La vida de Annie

By Annie

Echo... echo...

Highlight of the day was a visit to the Liverpool Daily Post and Echo building where I met a lovely features writer, Dawn Collinson, pictured here with yours truly. I didn't clone out the plant emerging from her head, as it does the soul good to see that a staff photographer on a daily paper can still make that schoolboy error... It was my camera but I thought I'd leave it to the experts today.

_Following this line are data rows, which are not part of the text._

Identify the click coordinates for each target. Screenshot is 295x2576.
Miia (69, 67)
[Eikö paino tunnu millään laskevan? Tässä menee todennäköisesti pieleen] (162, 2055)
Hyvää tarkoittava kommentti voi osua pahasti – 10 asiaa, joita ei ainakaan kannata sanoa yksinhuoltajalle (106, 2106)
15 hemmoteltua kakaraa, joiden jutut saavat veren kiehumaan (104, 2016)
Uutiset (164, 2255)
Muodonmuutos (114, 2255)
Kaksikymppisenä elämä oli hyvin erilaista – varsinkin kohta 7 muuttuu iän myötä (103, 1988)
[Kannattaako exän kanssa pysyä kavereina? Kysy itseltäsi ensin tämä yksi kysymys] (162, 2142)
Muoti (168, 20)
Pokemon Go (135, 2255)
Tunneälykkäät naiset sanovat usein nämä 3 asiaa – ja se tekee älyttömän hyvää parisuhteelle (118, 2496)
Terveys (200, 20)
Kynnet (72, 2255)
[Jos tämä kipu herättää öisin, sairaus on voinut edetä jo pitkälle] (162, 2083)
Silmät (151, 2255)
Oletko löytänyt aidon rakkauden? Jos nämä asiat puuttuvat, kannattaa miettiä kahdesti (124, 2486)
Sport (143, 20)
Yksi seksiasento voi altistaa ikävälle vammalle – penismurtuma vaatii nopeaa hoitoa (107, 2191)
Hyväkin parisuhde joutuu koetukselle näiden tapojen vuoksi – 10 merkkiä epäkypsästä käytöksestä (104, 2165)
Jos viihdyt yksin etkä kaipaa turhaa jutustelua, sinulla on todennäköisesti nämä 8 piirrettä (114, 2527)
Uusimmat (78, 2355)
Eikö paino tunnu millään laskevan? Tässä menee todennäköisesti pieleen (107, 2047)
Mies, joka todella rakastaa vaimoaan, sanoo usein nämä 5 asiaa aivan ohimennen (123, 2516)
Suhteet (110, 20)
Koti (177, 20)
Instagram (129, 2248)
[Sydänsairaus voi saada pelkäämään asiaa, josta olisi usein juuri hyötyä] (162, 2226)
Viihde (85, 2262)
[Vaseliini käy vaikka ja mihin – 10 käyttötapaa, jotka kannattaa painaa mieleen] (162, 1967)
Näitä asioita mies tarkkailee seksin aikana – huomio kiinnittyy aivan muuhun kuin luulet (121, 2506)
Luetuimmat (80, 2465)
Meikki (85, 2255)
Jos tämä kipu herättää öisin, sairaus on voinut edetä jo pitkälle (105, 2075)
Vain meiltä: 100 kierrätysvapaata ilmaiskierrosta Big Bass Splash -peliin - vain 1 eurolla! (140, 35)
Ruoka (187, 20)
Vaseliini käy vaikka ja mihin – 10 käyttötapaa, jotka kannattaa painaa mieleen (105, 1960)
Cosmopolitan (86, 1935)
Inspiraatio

By way of explanation: just before my recent 1000th blip, Ryan, the comms person at Blip Central, contacted me to see if I would like the local media to cover my story of using Blip and taking 1000 pictures. I was a bit reluctant and put the idea aside for a while, until I saw that Lawrie had done the same for his 1000th with the Yorkshire Post, although his story is much more interesting than mine. I sent the requested information about my experience and rationale for blipping, and was contacted two days ago by this lady who wanted to interview me. I have been interviewed by a Liverpool Echo reporter before, although it was over 21 years ago and from a hospital bed, having just given birth to #2 daughter, the first baby of the 90s born in Merseyside (and one of 10 born in the first minute of 1990 in the UK). This was much scarier as I get a bit fuddled on the phone these days so opted for a meeting in person at the newspaper offices.

I was quite confident of getting there on the train, as it's a familiar journey made every day when I was working in the same street, but forgot that jogging up 2 flights of steep steps and an escalator when you're young(er) and fit and trying to get to work on time is a bit different with a crutch, a heavy camera and wearing a long skirt - duh, didn't think THAT through...

The interview is a bit of a blur really, my memory still being poor, and I've no idea what I rabbited on about, although I do remember a feeling of being put at ease and talking to a kind and sympathetic listener. I recall describing my spoken vocabulary loss as being like having a dictionary with random pages ripped out. I still have long and complex words but strangely a lot of simple ones elude me; maybe for the sake of flow, when I reach a blank I should just insert a random word - banana maybe - and keep going. Written language is fine; it's only the spoken version I have trouble with.

Now I have a week to wait to see my story in print - hope I don't come over as a daft blip-obsessive old bat. Actually I've used a lot of Dawn's entertaining pieces in my editing the recordings for the Liverpool Talking Newspaper for the blind in the past, so I'm sure I'm in good hands.

I forgot to tell her about Africa, but for the record it's dark green today.